TEKS SUMBER:

Dalam dunia peradilan, khususnya yang menyangkut kewenangan Pengadilan Agama, suami istri yang sedang berurusan dengan pengadilan tentang harta ini biasanya sedang menyengkatan harta bersama yang juga sering disebut harta gono-gini. Nomenklatur  perkara harta bersama, dalam undang-undang, masih masuk dalam bidang perkawinan. Secara yuridis, perkara ini menjadi kompetensi absolut Pengadilan Agama berdasarkan Pasal 49 ayat (1) huruf ( a ) UU Nomor 7 Tahun 1989 sebagaimana telah diubah dengan UU Nomor 3 Tahun 2006 dan perubahan kedua dengan UU Nomor 50 Tahun 2009 tentang Peradilan Agama.  Cakupan bidang perkawinan tersebut, menurut penjelasan Pasal 49 ayat (2) UU tersebut, termasuk perkara “penyelesaian harta bersama”.

Eksistensi harta bersama ini juga disebut dalam Pasal 35 ayat (1)  UU Nomor 1 Tahun 1974 tentang Perkawinan, yang menegaskan, harta benda yang diperoleh selama perkawinan menjadi harta bersama. Ditegaskan dalam Kompilasi Hukum Islam (KHI) Pasal 1 huruf ( f) yaitu, bahwa harta bersama mencakup semua harta yang diperoleh baik sendiri-sendiri atau bersama suami istri selama dalam ikatan perkawinan berlangsung, tanpa mempersoalkan  terdaftar atas nama siapa pun.

BARIS TERSIMPAN:

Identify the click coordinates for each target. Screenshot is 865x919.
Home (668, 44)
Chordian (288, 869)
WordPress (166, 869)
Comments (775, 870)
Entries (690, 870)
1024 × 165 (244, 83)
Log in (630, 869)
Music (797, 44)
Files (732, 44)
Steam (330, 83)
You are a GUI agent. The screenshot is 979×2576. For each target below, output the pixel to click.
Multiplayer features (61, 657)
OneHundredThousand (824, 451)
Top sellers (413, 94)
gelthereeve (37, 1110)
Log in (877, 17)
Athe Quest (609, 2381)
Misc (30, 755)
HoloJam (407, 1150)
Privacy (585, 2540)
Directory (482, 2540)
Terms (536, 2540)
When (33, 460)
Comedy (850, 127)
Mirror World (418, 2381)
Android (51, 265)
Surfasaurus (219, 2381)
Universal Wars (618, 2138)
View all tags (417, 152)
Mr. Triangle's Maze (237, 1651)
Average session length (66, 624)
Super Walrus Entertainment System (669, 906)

TUGAS:
Tuliskan ulang tanpa perubahan bagian teks tentang harta bersama yang dimulai dengan "Eksistensi harta bersama" dan berlanjut hingga "nama siapa pun.".

JAWABAN YANG DIHARAPKAN:
Eksistensi harta bersama ini juga disebut dalam Pasal 35 ayat (1)  UU Nomor 1 Tahun 1974 tentang Perkawinan, yang menegaskan, harta benda yang diperoleh selama perkawinan menjadi harta bersama. Ditegaskan dalam Kompilasi Hukum Islam (KHI) Pasal 1 huruf ( f) yaitu, bahwa harta bersama mencakup semua harta yang diperoleh baik sendiri-sendiri atau bersama suami istri selama dalam ikatan perkawinan berlangsung, tanpa mempersoalkan  terdaftar atas nama siapa pun.